-- Work required --
Leaving nothing out, print each line of the material exactly.
• • • •
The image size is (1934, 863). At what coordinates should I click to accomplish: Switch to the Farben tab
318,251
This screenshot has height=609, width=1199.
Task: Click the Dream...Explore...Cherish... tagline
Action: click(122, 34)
• • • •
-- Problem solution --
The image size is (1934, 863). At what coordinates should I click to accomplish: Switch to the Farben tab
318,251
This screenshot has height=609, width=1199.
Task: Click the Dream...Explore...Cherish... tagline
Action: click(122, 34)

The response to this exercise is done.